Task details: Output the span of lines from the one that contains "This screenshot has width=1372, height=890." through the end of the records, inclusive, exactly as written and free of pictures.

Supplied material:

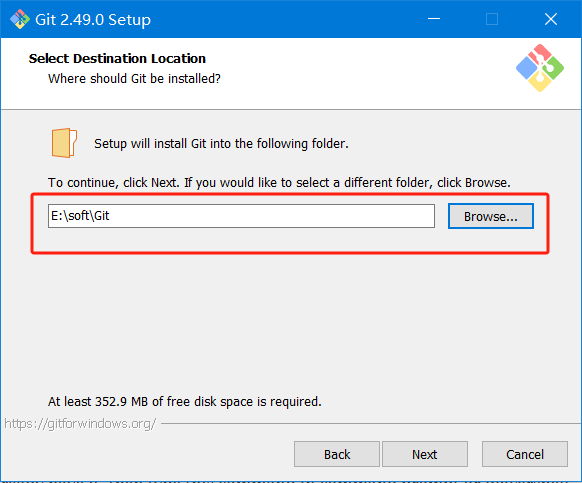Focus the E:\soft\Git destination path field
The height and width of the screenshot is (483, 582).
pyautogui.click(x=241, y=216)
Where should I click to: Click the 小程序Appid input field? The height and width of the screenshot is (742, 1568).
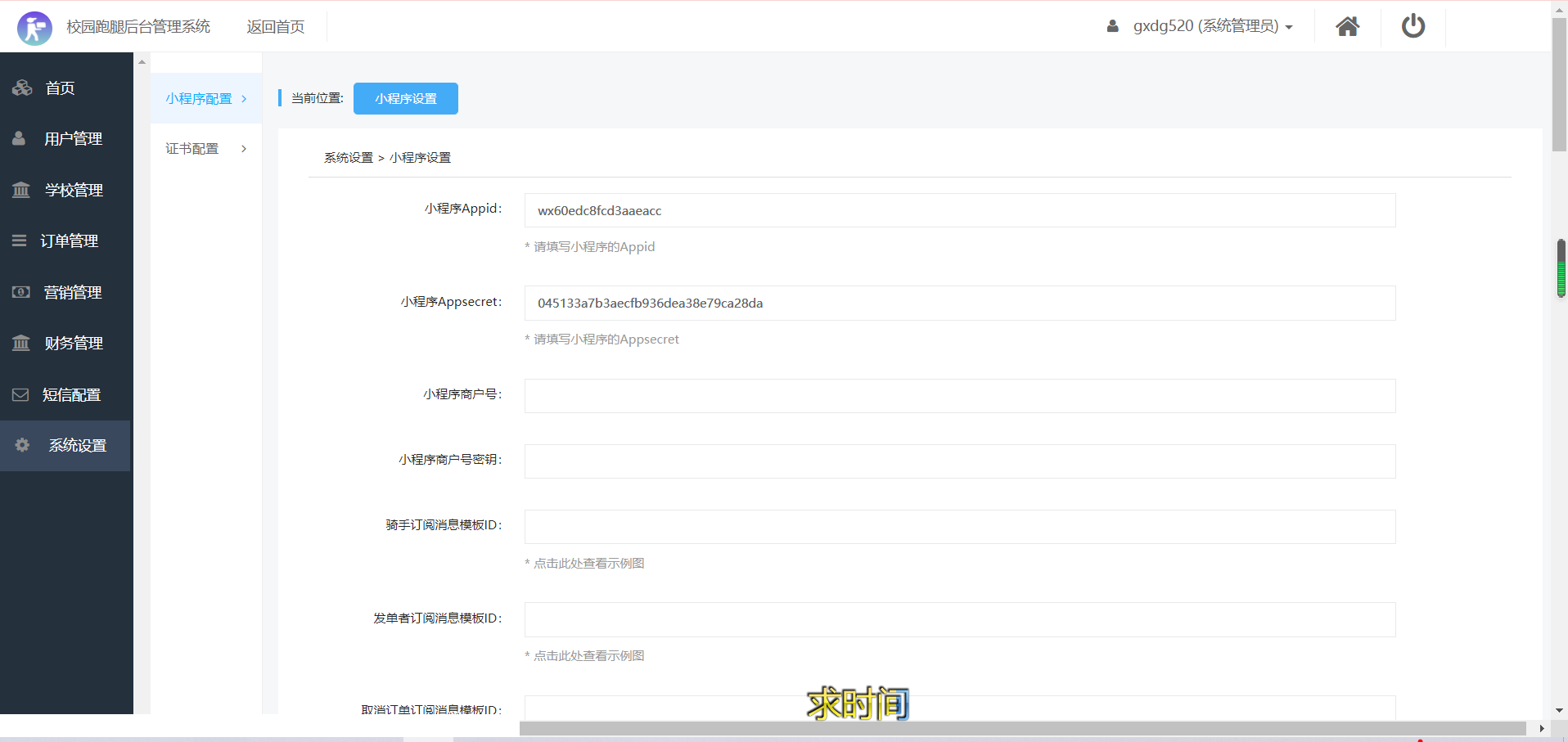pos(959,211)

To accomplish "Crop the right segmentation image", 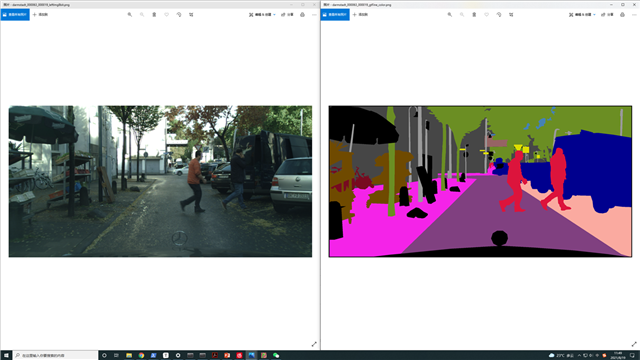I will point(511,15).
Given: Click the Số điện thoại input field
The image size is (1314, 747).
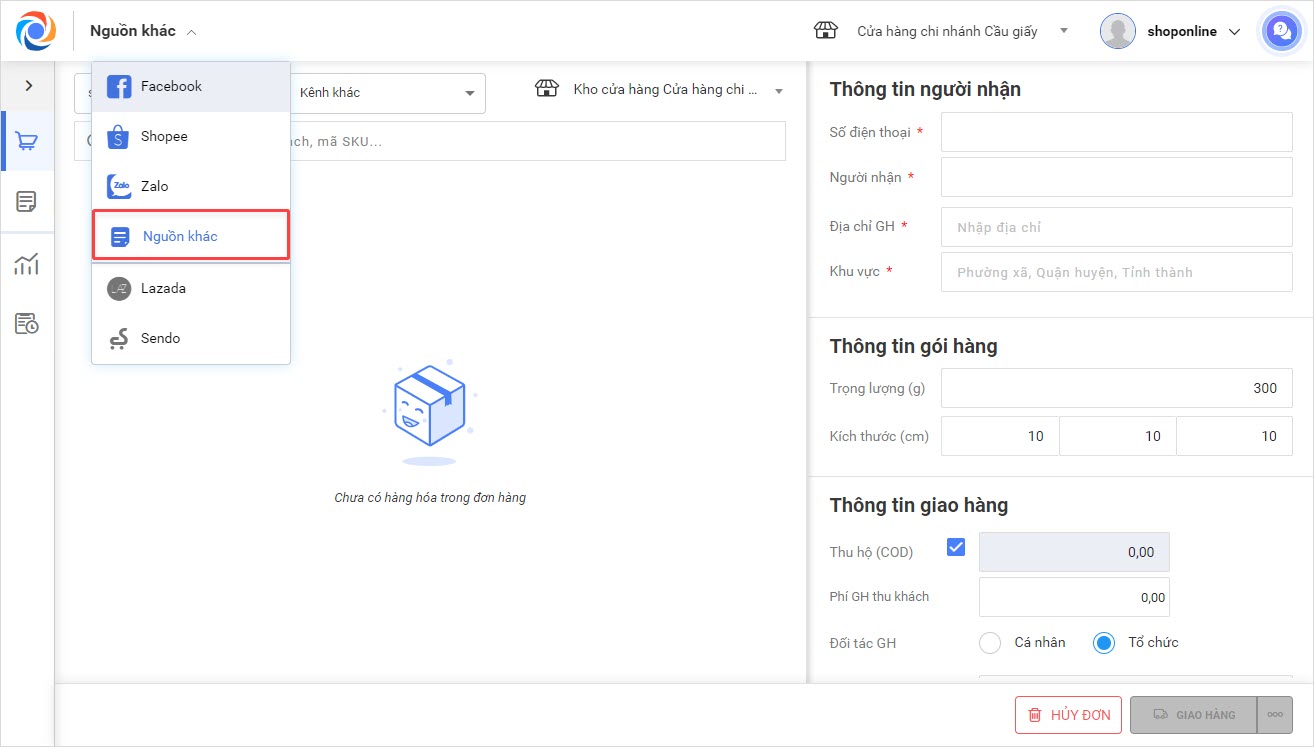Looking at the screenshot, I should (x=1116, y=132).
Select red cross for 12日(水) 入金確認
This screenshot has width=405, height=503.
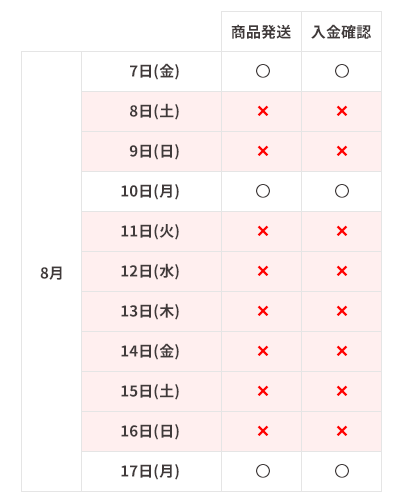click(342, 271)
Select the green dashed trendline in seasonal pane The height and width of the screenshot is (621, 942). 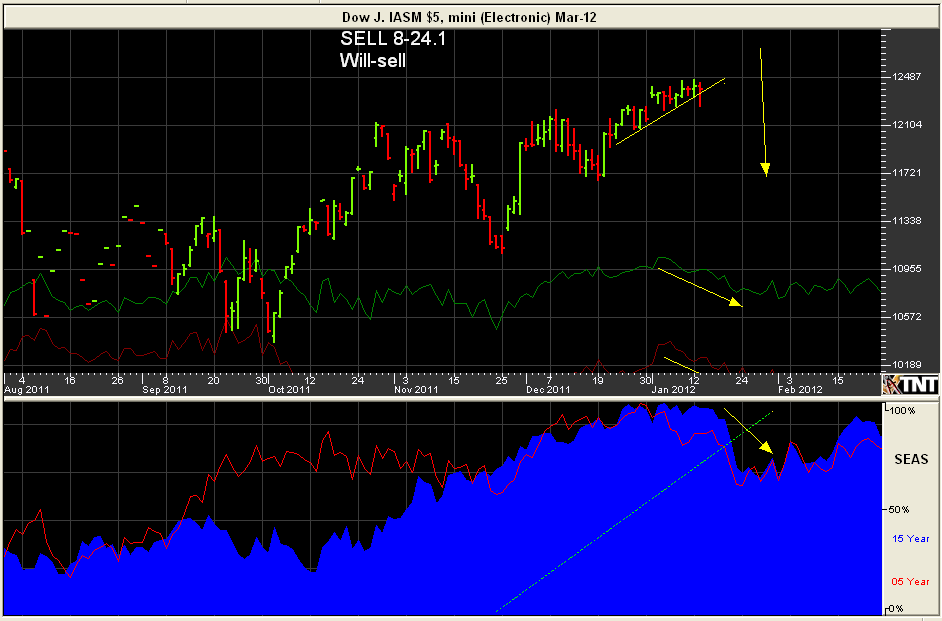(x=634, y=512)
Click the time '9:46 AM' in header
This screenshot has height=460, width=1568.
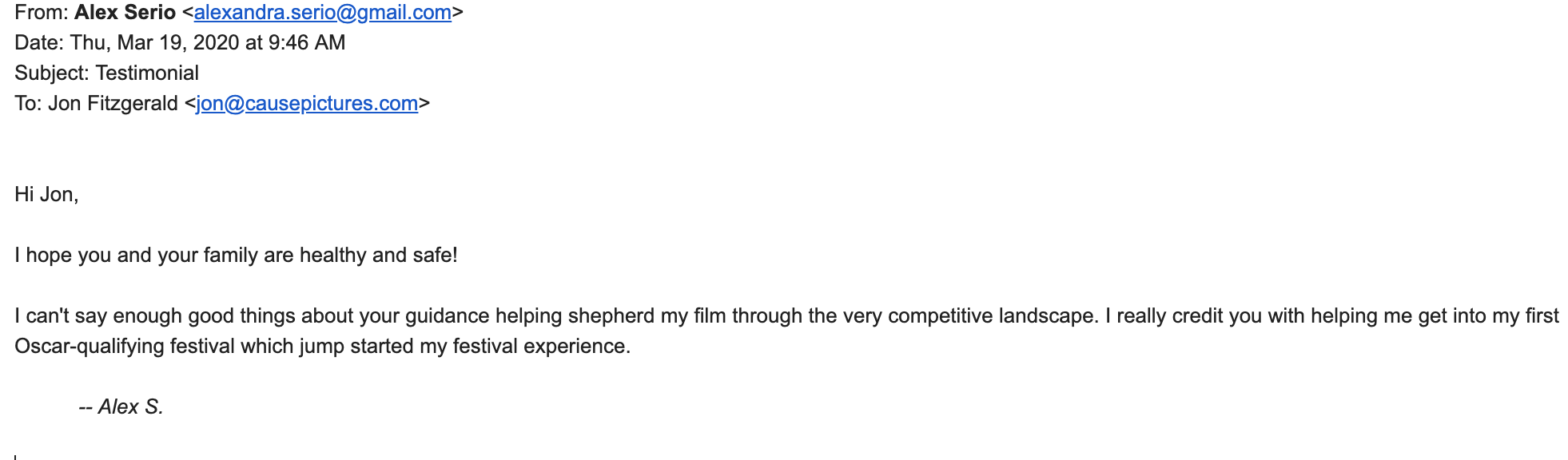pos(307,43)
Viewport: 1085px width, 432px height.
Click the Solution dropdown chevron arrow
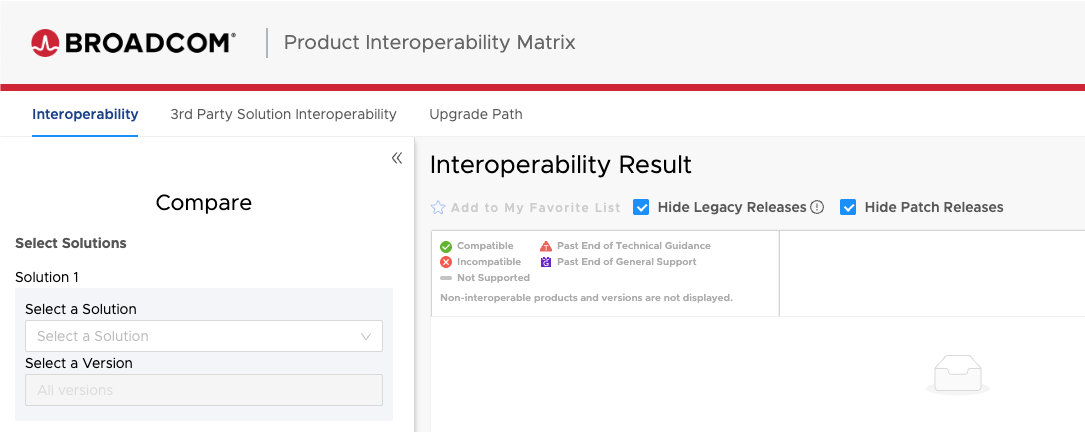[x=366, y=336]

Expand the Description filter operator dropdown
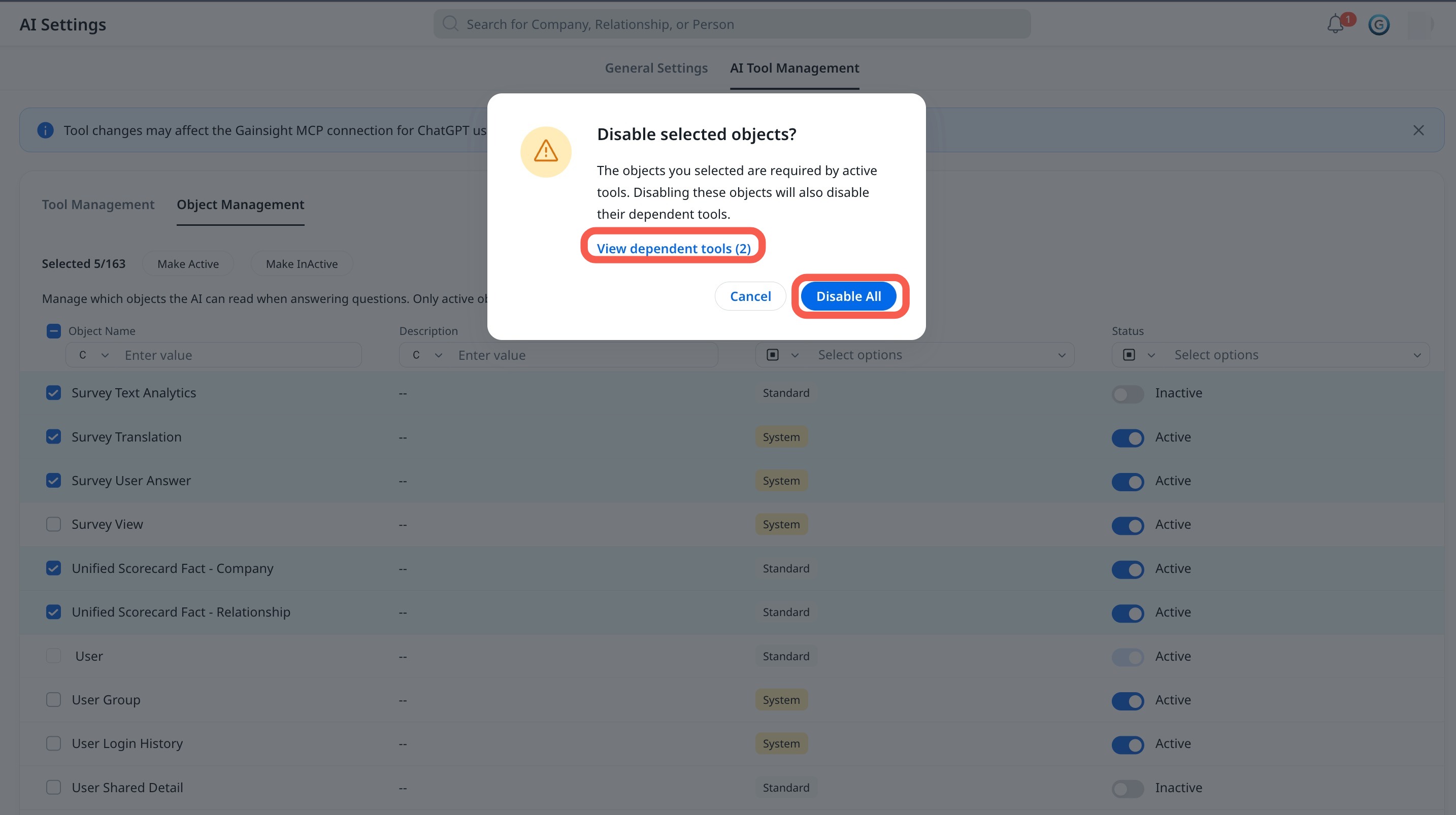427,355
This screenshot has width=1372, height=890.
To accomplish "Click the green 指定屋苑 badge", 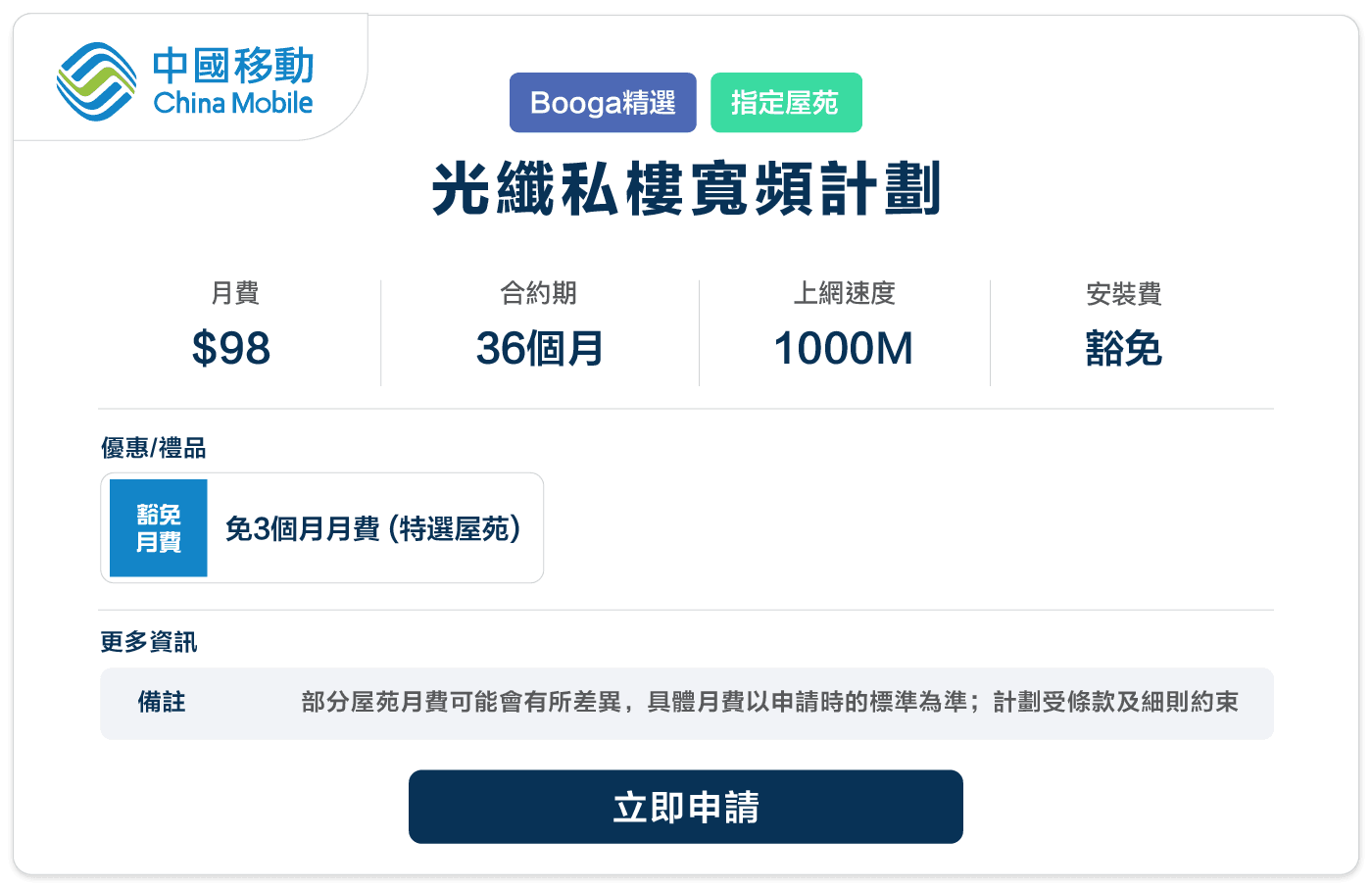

Task response:
This screenshot has width=1372, height=890.
To accomplish "Click the green 指定屋苑 badge", 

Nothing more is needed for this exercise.